* [Artigo]:
————————

Miami se cansa da extrema-direita cubana
Os anticastristras raivosos, sempre em evidência na mídia, são apenas um pequeno e envelhecido grupo de imigrantes que fugiram da ilha com suas fortunas. A maioria dos cubanos da Flórida é constituída por trabalhadores jovens que dão duro como os demais latinos e não querem saber de ações militares contra o regime
Aqui é como em Cuba, mas com comida!”. O sol se põe em Miami e poderíamos nos imaginar em Havana: faz mais de 20°C em fevereiro, fim do inverno no hemisfério Norte. Por todos os lugares, ao invés de arranha-céus, palmeiras se abraçam. O recorte de um grande “M” amarelo de uma loja do McDonald’s pode ser visto não muito longe dali. Com o olhar, o cubano aponta as vitrines lotadas de aparelhos domésticos, móveis, roupas e televisores de última geração. Ele se deixa levar pelo pensamento e faz uma estimativa “do que fornecer durante um século para a população de Cuba”.
As lojas baixam suas grades de ferro. Os quiosques latinos que vendem lanches e salgados emitem seus derradeiros estampidos de salsa. Downtown Miami, centro da cidade, situado inteiramente no leste, se livra de seus homens de negócios, secretárias e colarinhos-brancos. Com o cartão da empresa ainda envolto no pescoço, a maioria discute em espanhol. Alguns habitantes nativos se manifestam em inglês. Mas todos aceleram o passo. Em breve, a Wall Street da América Latina irá se transformar em um deserto lúgubre de concreto e aço.
O metrô de superfície vai em direção aos longínquos subúrbios. Um vagão surge a cada vinte minutos, quando tudo corre bem. Os ônibus seguem em linha para intermináveis maratonas. Miami é feita para aqueles que podem pagar por um automóvel, não para os pés-rapados. No ônibus, todos se conhecem. Um cubano saúda outro cubano. “Como vai?”. Eles não falam nem de política nem de Fidel Castro. “Estou cansado de correr”. Uma mulher esboça um sorriso de compaixão.
Miami Beach, com suas palmeiras, oceano translúcido e hotéis art déco, vai ficando para trás. Os pneus rodam em direção ao bairro popular de Hialeah. Não que Miami Beach, esta Meca do hedonismo, não tenha os seus cubanos. Os ricos, bem entendido. E o exército de empregadas, faxineiras e garçons. E os jovens da segunda geração que, perfeitamente bilíngües, param os turistas diante dos restaurantes da Ocean Drive. “Hey, this is the place! This is the good place! Holá, amigos, como están? Tenemos de todo”1.

————————

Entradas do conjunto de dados
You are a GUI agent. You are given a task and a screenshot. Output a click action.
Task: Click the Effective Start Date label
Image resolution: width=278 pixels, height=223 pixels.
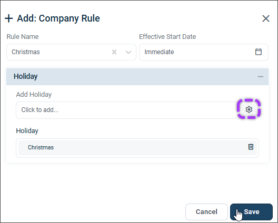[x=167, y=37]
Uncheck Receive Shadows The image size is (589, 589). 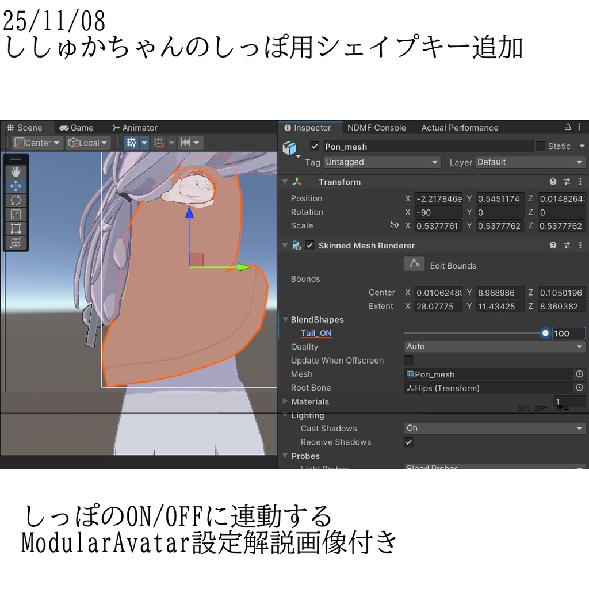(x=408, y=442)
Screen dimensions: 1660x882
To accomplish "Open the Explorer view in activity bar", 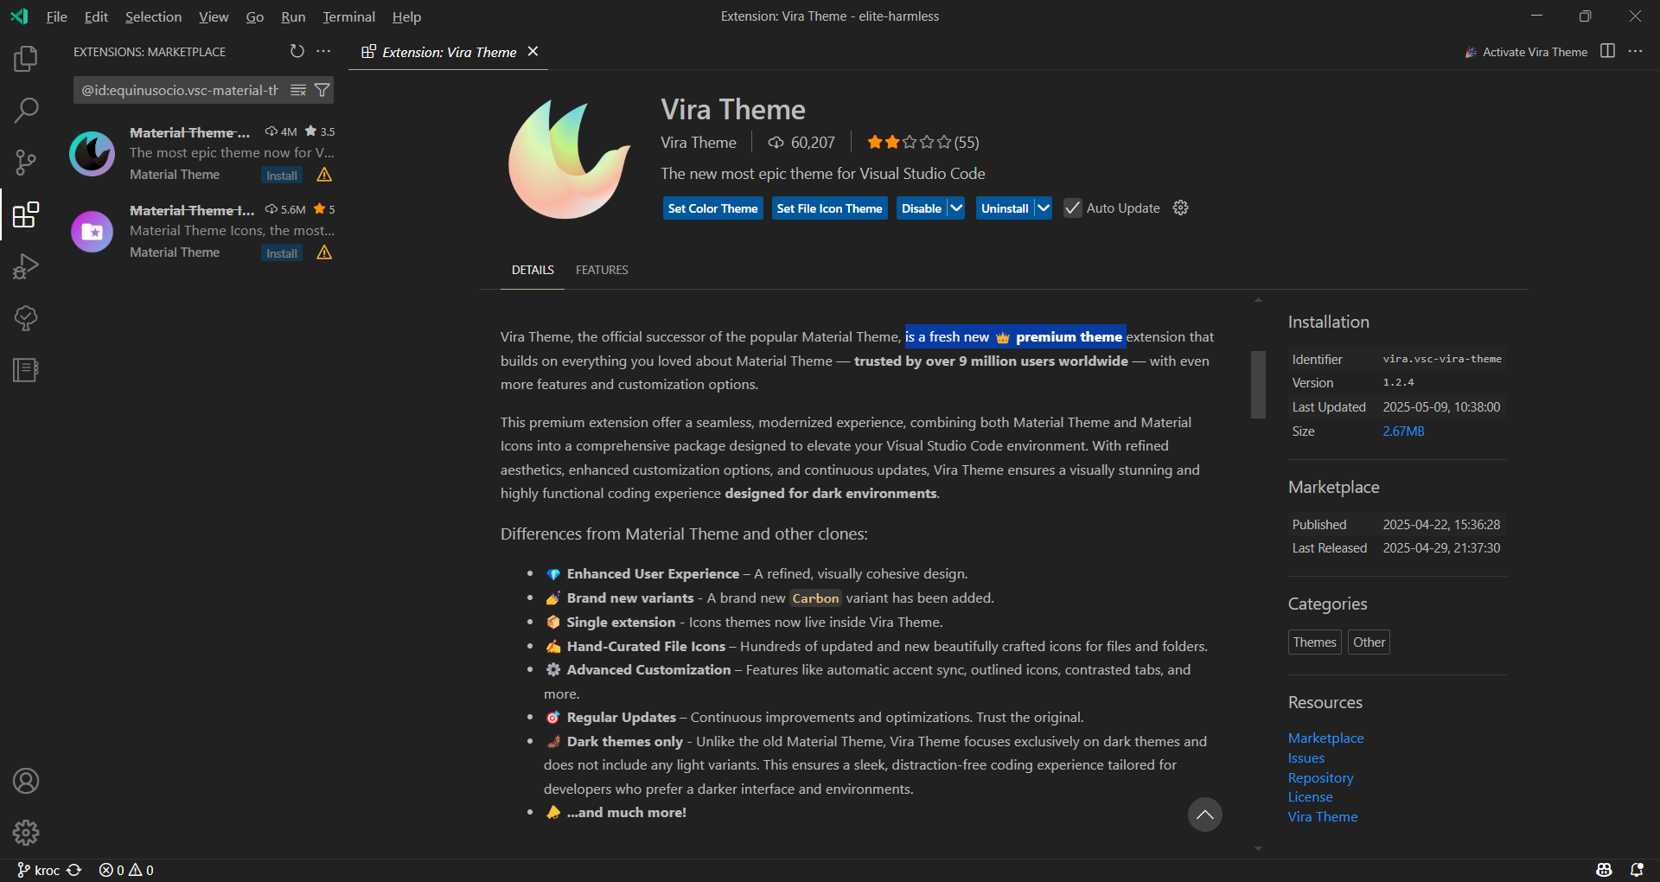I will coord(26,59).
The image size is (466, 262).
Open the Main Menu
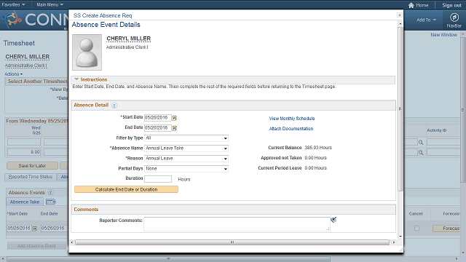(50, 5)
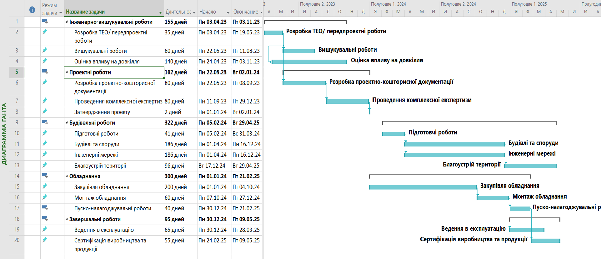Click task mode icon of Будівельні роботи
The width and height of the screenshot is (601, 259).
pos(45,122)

————————

* [Sua tarefa]: Prossiga com o artigo sobre os cubanos de Miami, escrevendo a continuação logo após o último parágrafo apresentado.

* [Resposta]:
Mas este ônibus não vai para Miami Beach. Tampouco para a Pequena Havana — Little Havana. A pequena Havana. Um mito. Um mito mantido por grupos de jornalistas da mídia impressa. Certamente, durante muito tempo e bem ao lado do centro, a Little Havana foi “o” feudo cubano de Miami. Um bastião povoado de batistianos2, grandes proprietários, profissionais liberais, executivos e comerciantes, mas também traficantes de toda sorte que haviam fugido da revolução. Então murmurava a famosa Calle Ocho — a Oitava rua. Ali foram tramados todos os complôs para invadir Cuba, assassinar Castro, desestabilizar a ilha, colocar bombas e outros projetos tenebrosos.
Little Havana é apenas uma espécie de bairro periférico, triste e sombrio. Desde a metade dos anos 1980, os cubanos a abandonaram. Os exilados mais velhos estão mortos. Seus filhos se espalharam por toda a cidade — Kendall, Hialeah, North West – e pelo município de Miami Dade. Pouco a pouco, habitantes da América Central, colombianos e outros latino-americanos os substituíram. A Calle Ocho hoje é apenas uma fileira de mercados hondurenhos, quiosques nicaragüenses e restaurantes salvadorenhos. Em poucas palavras, Little Havana não foi retomada pelos… autóctones. Em algumas entradas de lojas, podemos ler “Aqui fala-se inglês”. Mas os cubanos são apenas uma ínfima minoria aí.
Do esplendor passado restam apenas velhos anticastristas que jogam dominó no Maximo Gómez Park. E o restaurante Versailles, reduto da extrema-direita exilada no país. É nessa redondeza que, a cada evento marcante, explode a efervescência. Quando a União Soviética implode. “Resta pouco de tempo para Fidel, muito pouco antes que ele caia”. Quando estoura a crise dos balseros3. “Se os ajudarmos a ter êxito, o sistema irá desmoronar”. Quando as tropas norte-americanas tomam Bagdá. “Hoje o Iraque, amanhã Cuba!”. Quando o “comandante-em-chefe” cai doente. “Há ali uma oportunidade para homens e mulheres corajosos que desejam que Cuba tome outro rumo”. É, portanto, ali que se precipitam as câmeras quando querem tomar o pulso da “comunidade”. Isso lhes garante ampla divulgação quando, em geral, se trata de alguns poucos milhares em universo de… 650 mil cubanos4!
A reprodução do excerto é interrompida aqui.